Bagrat III () (c. 960 – 7 May 1014), of the Georgian Bagrationi dynasty, was King of Abkhazia from 978 on (as Bagrat II) and King of Georgia from 1008 on. He united these two titles by dynastic inheritance and, through conquest and diplomacy, added more lands to his realm, effectively becoming the first king of the Kingdom of Georgia. Before Bagrat was crowned as king, he had also reigned in Kartli as co-ruler with his father Gurgen from 976 to 978.

Early life and rule in Kartli
Bagrat was born in about 960 to Gurgen, a Bagrationi Dynasty prince from Kartli, and his wife, Gurandukht, who was a daughter of the king George II of Abkhazia. Being still in his minority, Bagrat was adopted by his childless kinsman David III Kuropalates (r. 990–1000), presiding prince of Tao and the most powerful ruler in the Caucasus.

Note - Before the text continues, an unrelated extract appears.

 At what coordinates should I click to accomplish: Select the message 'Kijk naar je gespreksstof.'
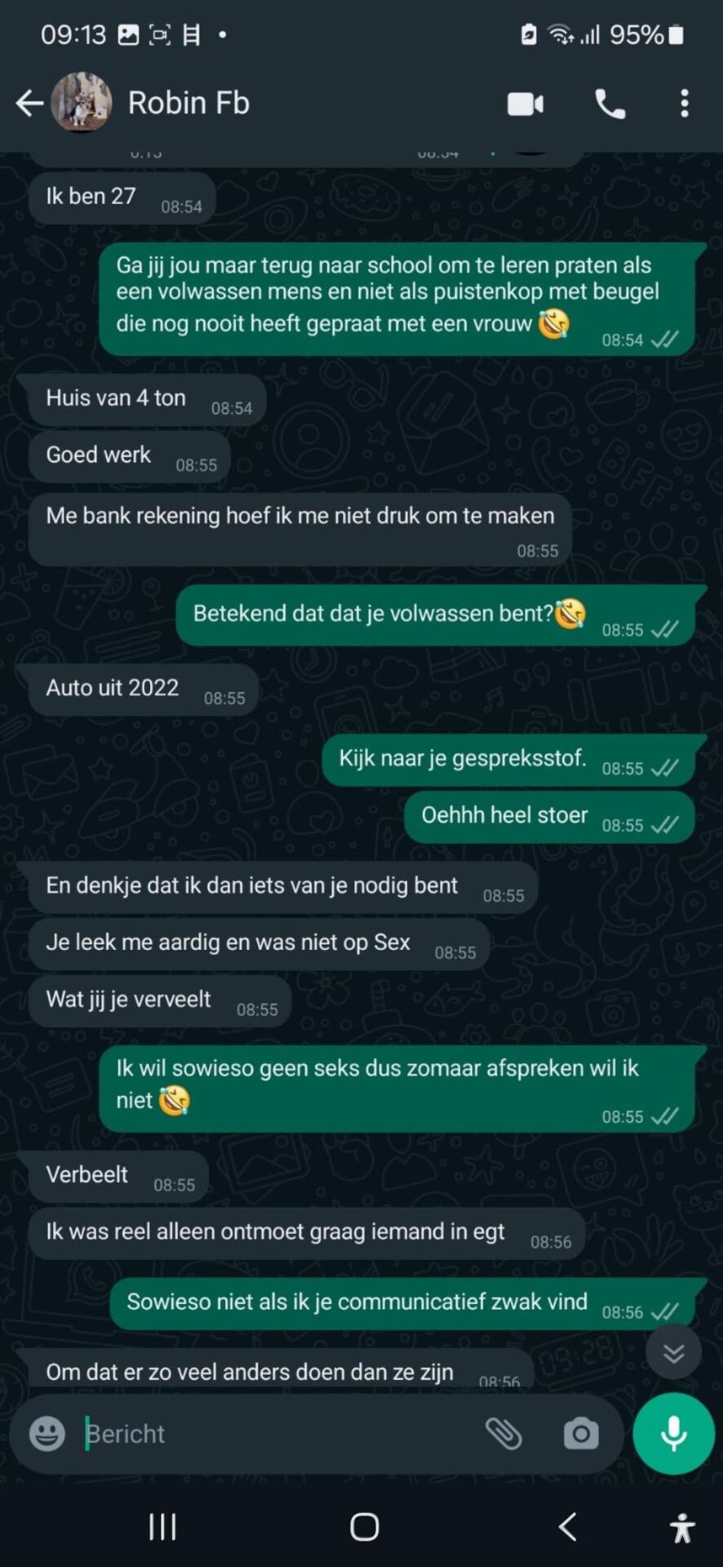click(x=508, y=760)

The Abkhazian Kingdom was then under the rule of Theodosius III the Blind, a weak and inauspicious king, who was Bagrat’s uncle by his mother’s side. The kingdom was engulfed into complete chaos and feudal warfare. Exploiting the situation, Prince Kvirike II of Kakheti (939–976), which is now the easternmost region of Georgia, raided Kartli, hitherto under the authority of the Abkhazian kings, and laid siege to its rock-hewn stronghold Uplistsikhe. Ioane Marushis-dze, the energetic eristavi (governor) of Kartli, urged, in 976, David III of Tao to take control of the province or give it to Bagrat in hereditary possession. David responded vigorously and the Kakhetians had to withdraw to avoid the confrontation. David gave Kartli to Bagrat and installed Gurgen as his regent. The Kakhetians quickly returned to the offensive and seized Bagrat and his parents. However, David promptly interfered and restored his stepson in Kartli.

King of the Abkhazians
In 978, Ioane Marushis-dze, aided by David, forced Theodosius of Abkhazia to abdicate the throne in favour of his nephew Bagrat. The latter left his mother, Gurandukht, to govern Kartli and proceeded to Kutaisi to be crowned King of the Abkhazians. Disorder was still rampant in the kingdom, but Bagrat’s descent from both Bagratid and Abkhazian dynasties made him an acceptable choice for the nobles of the realm who were growing weary of internecine quarrels.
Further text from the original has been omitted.